La presentación de esta iniciativa ha tenido lugar en la la conferencia de clausura del 32.º Congreso de la Sociedad Española de Medicina Estética, celebrado en Málaga el pasado fin de semana. El profesor avala su propuesta con diversos estudios realizados con pacientes que se han sometido a tratamientos estéticos. El médico se percató de que han puesto de manifiesto que una adecuada, completa y ética comunicación entre el médico y los pacientes fortalece la autonomía de estos, así como su madurez y seguridad en la decisión final respecto al tratamiento estético.

“En la clausura del congreso nacional de la profesión médica estética de este año, he propuesto algunas medidas de mejora en la comunicación entre el paciente y el médico durante la consulta estética. El objetivo es lograr que el proceso comunicativo que se lleva a cabo se ajuste a lo que se denomina toma de decisiones informadas, para que el paciente se sienta más involucrado en ella”, explica Sánchez.

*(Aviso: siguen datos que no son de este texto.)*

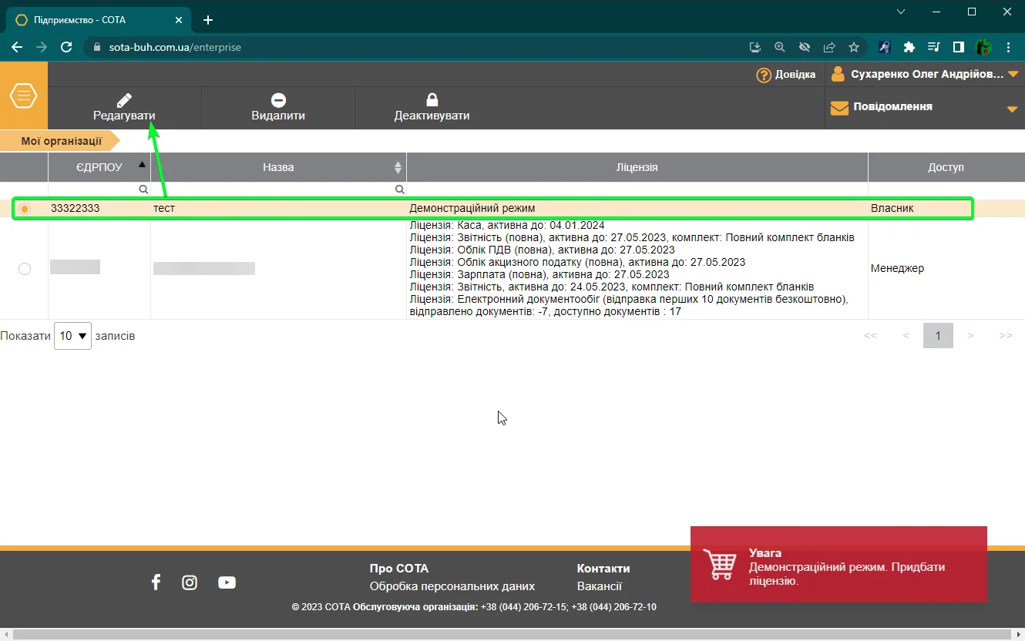The image size is (1025, 641).
Task: Select radio button for organization 33322333
Action: (x=25, y=209)
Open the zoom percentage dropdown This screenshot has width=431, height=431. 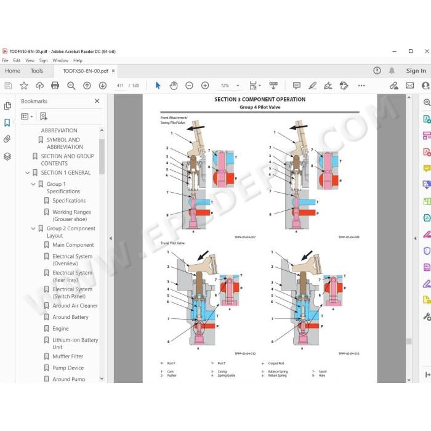click(238, 86)
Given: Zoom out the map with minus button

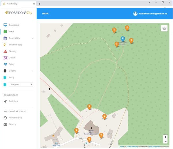Looking at the screenshot, I should tap(165, 141).
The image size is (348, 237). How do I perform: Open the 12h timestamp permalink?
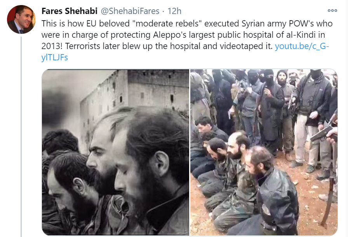pos(174,11)
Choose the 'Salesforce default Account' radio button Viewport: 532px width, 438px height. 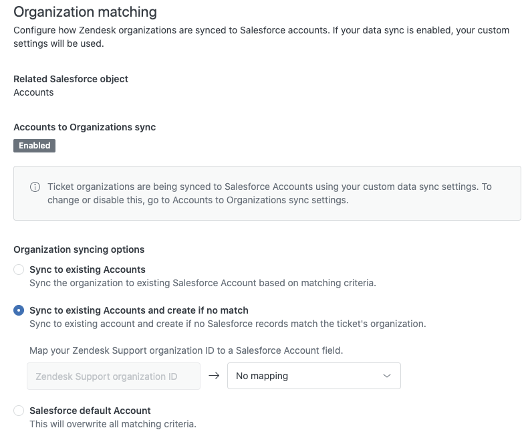click(x=19, y=411)
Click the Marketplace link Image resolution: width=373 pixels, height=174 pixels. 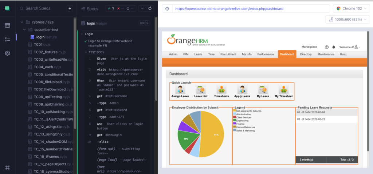point(309,47)
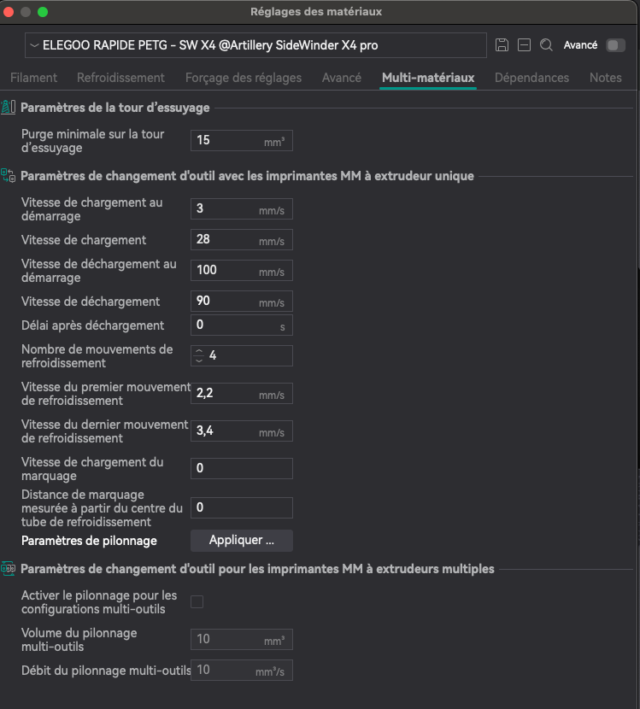Click the Filament tab
Image resolution: width=640 pixels, height=709 pixels.
tap(33, 78)
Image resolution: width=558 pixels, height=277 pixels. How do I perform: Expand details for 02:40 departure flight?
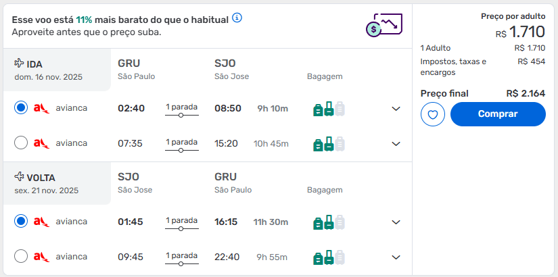point(396,109)
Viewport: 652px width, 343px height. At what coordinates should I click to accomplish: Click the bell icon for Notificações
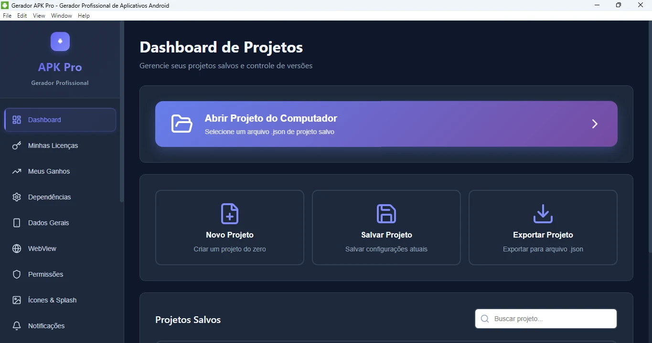(17, 326)
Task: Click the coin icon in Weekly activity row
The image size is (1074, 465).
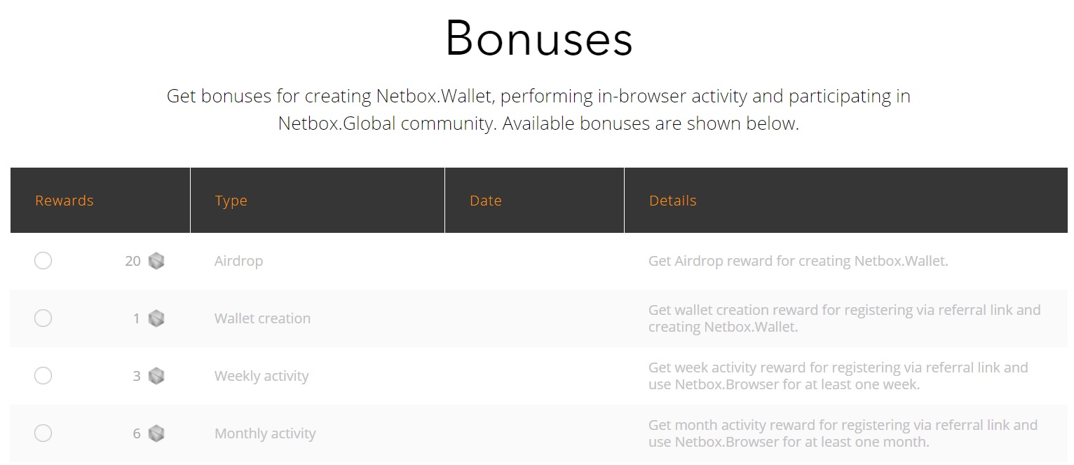Action: (x=156, y=377)
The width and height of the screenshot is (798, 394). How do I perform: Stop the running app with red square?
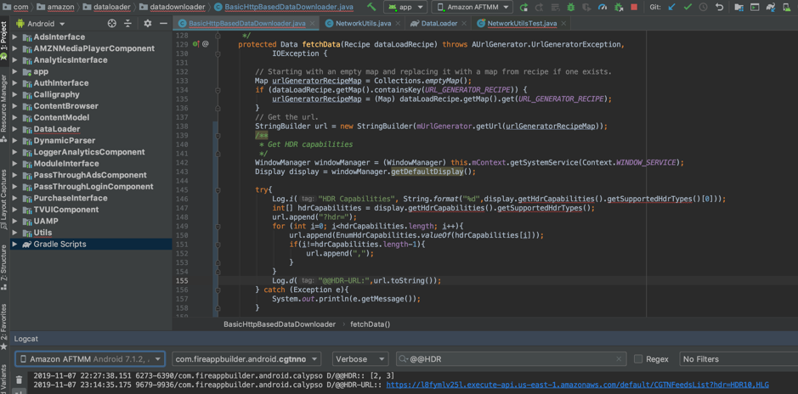[634, 7]
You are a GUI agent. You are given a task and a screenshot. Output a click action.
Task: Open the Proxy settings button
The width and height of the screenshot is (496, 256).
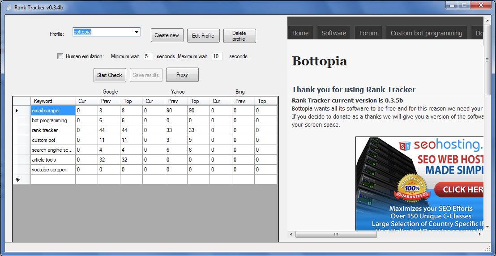pos(182,75)
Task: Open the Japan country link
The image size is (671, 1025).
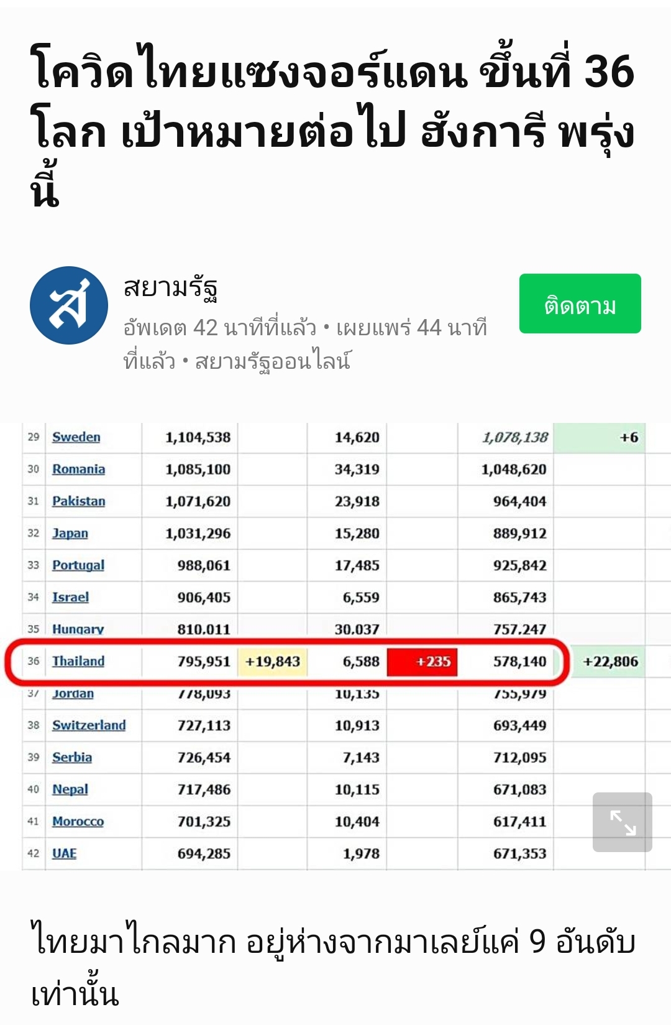Action: point(70,533)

Las claves de las que habla Sánchez son: ayudar a los pacientes a que sean realistas con lo que desean, interpretando conjunta y adecuadamente las emociones que le han conducido a querer someterse a una intervención.

  1. Conseguir que el motivo “quiero sentirme bien conmigo mismo” no se reduzca a un simple deseo superficial y precipitado, sino ayudar a que se convierta en un valor personal maduro. Reforzar la autoestima como criterio médico en la medicina estética.

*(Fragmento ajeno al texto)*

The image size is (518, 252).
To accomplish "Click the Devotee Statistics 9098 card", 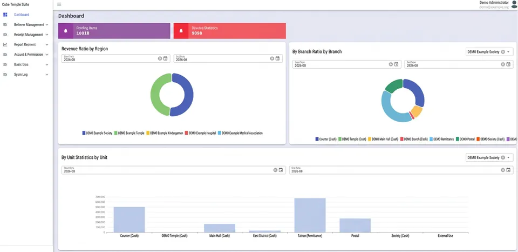I will click(x=230, y=31).
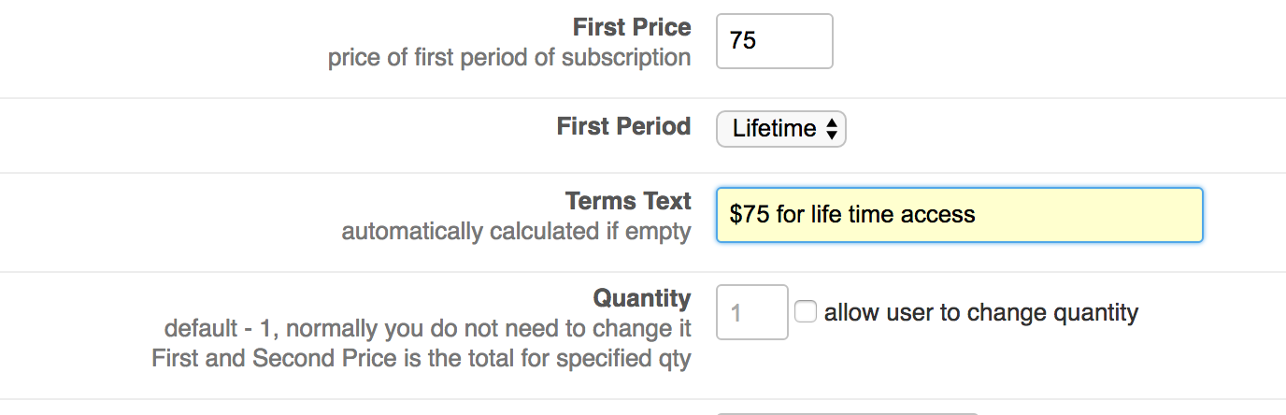Click "First and Second Price is the total" hint
This screenshot has width=1286, height=415.
click(x=421, y=358)
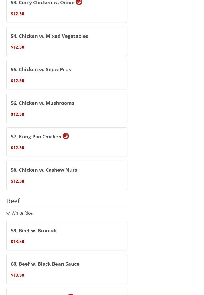
Task: Choose 55. Chicken w. Snow Peas
Action: 67,75
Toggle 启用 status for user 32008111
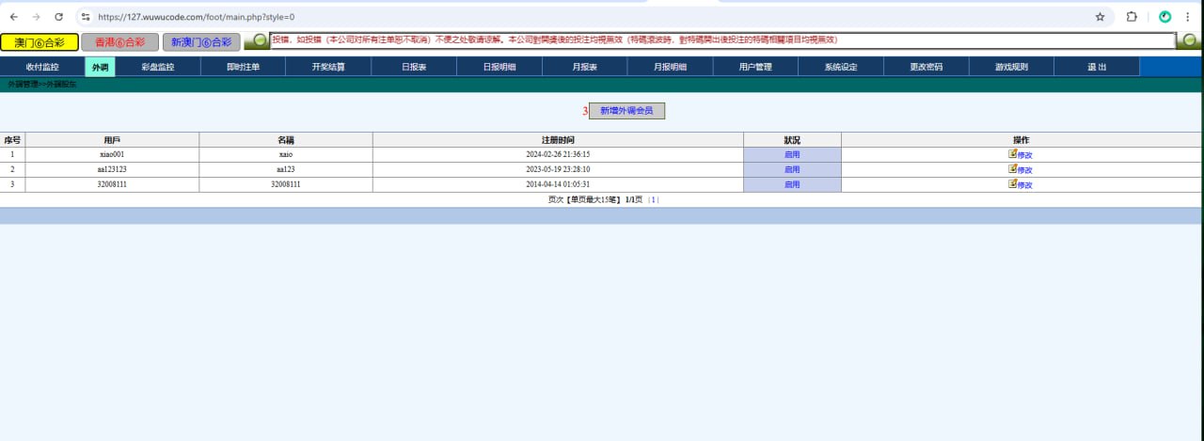 coord(792,184)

  2. Ofrecer al paciente todas las intervenciones y alternativas posibles a la cirugía o al tratamiento deseado, incluidas las no quirúrgicas y también la “desconcertante” alternativa de “ningún tratamiento en absoluto”.

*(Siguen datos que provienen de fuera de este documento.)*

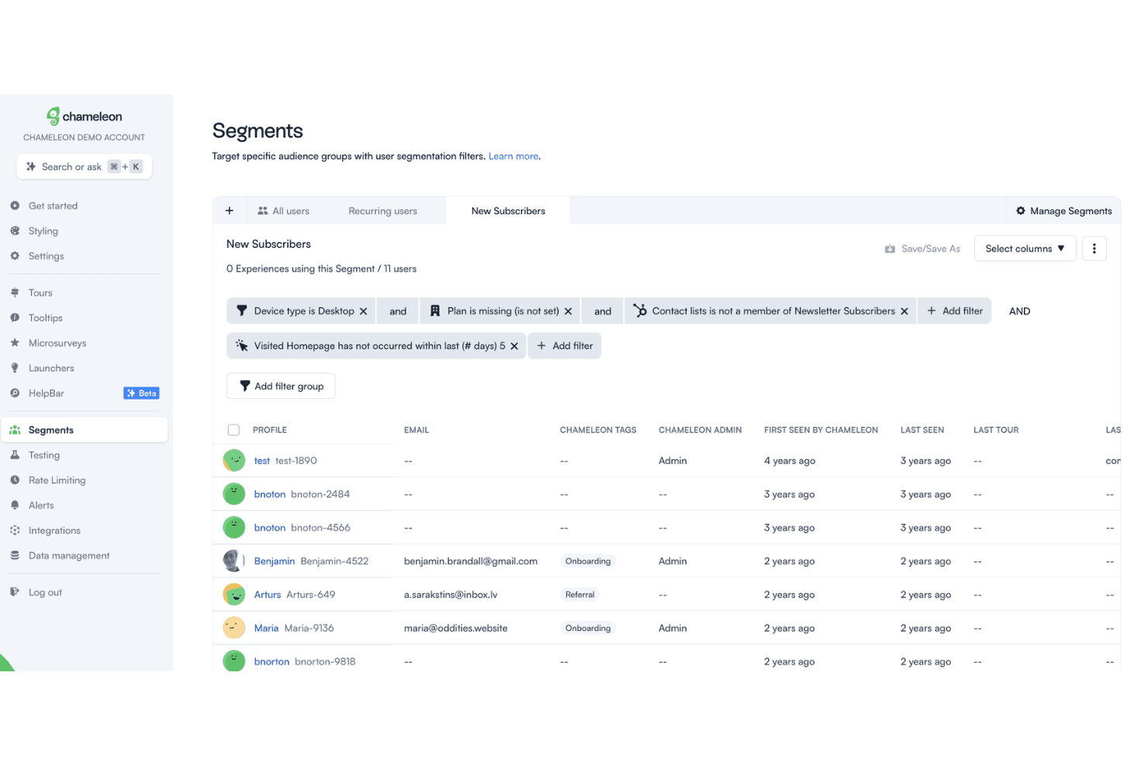The image size is (1148, 766).
Task: Switch to the All users tab
Action: pyautogui.click(x=283, y=211)
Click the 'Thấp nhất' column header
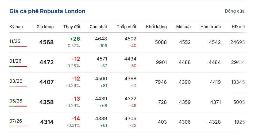This screenshot has width=255, height=133. (x=126, y=27)
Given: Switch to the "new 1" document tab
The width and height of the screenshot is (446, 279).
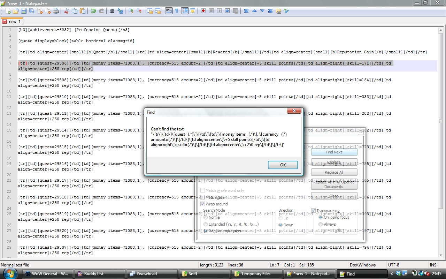Looking at the screenshot, I should (12, 22).
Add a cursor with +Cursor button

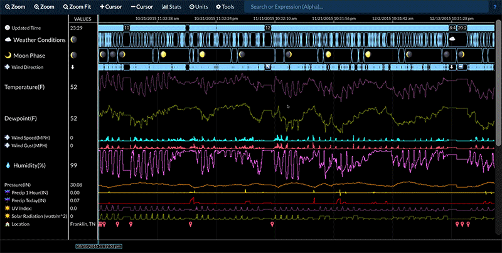[112, 7]
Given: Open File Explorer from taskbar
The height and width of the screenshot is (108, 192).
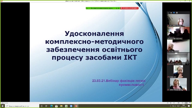Looking at the screenshot, I should coord(61,106).
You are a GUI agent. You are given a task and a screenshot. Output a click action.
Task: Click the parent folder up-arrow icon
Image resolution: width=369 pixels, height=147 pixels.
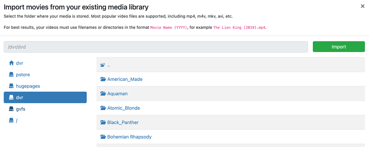point(103,65)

  3. Valorar con el paciente la eficacia de que se involucre algún familiar cercano en la toma de decisiones.
  4. Acordar con algunos pacientes la pertinencia de solicitar una segunda opinión médica y, en los casos dudosos, acordar también con ellos, previa comunicación pausada, la eficacia y seguridad de solicitar informe psicológico para la toma final de la decisión.